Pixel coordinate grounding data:
»»
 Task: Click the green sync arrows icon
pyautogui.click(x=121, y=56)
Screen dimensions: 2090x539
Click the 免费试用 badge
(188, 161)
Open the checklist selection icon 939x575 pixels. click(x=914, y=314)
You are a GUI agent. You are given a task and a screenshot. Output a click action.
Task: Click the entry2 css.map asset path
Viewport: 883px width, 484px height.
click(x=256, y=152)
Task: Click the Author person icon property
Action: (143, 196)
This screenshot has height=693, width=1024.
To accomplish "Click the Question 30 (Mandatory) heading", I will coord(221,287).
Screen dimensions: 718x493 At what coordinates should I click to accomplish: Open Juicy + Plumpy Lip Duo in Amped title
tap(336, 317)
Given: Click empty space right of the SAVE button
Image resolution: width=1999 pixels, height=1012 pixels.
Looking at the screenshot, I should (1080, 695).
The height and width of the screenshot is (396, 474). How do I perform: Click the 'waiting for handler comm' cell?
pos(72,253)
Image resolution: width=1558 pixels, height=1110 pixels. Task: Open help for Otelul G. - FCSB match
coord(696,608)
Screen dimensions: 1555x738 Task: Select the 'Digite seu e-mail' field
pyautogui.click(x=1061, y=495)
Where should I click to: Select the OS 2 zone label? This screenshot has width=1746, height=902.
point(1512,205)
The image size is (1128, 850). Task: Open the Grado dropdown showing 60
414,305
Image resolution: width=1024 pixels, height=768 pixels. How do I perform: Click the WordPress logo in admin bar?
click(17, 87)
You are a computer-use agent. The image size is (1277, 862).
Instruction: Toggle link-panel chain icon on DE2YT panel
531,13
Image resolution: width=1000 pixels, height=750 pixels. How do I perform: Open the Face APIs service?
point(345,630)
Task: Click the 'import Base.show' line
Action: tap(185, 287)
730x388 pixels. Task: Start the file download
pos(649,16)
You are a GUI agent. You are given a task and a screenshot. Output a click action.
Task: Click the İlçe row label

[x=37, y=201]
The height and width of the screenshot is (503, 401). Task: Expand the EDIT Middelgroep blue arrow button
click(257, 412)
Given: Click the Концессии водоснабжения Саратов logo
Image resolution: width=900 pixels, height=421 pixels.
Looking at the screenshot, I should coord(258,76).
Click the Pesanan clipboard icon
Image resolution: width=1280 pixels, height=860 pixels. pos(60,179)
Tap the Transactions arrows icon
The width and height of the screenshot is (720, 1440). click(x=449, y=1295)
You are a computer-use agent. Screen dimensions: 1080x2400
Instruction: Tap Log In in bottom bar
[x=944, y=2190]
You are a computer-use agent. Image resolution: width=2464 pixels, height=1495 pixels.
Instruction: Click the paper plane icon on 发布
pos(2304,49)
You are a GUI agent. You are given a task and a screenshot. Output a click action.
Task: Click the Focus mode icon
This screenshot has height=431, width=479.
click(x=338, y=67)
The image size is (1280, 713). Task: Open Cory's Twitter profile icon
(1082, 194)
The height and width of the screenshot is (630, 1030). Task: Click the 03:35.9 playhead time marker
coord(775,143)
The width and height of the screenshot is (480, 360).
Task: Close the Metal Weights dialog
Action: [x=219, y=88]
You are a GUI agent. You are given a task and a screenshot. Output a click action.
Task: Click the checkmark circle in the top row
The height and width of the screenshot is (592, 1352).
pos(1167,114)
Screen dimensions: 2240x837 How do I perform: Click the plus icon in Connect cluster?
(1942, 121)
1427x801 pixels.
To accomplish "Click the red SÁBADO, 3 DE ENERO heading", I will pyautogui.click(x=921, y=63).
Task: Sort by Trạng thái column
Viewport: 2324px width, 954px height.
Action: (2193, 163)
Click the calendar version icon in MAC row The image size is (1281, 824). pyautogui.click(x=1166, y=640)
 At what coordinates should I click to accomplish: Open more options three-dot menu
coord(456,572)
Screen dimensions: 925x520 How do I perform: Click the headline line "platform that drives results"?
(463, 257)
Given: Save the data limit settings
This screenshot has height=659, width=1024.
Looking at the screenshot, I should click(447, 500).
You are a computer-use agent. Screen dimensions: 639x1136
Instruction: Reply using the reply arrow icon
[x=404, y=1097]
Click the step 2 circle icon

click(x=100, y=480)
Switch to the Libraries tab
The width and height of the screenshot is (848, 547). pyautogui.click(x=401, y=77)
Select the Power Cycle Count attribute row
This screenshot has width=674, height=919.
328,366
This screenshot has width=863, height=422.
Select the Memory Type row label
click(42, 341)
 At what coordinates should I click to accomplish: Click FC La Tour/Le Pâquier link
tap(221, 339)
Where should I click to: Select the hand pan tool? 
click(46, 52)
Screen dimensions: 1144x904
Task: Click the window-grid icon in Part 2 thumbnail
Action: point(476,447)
««
Goal of the exercise:
Every line above that holds the word "computer" needs to be copied.

Reply:
You are a computer-use agent. The image size is (1277, 862).
You are a computer-use agent. Screen dimensions: 1080x2400
You are a computer-use agent. Image resolution: width=2464 pixels, height=1495 pixels.
You are a computer-use agent. Screen dimensions: 639x1136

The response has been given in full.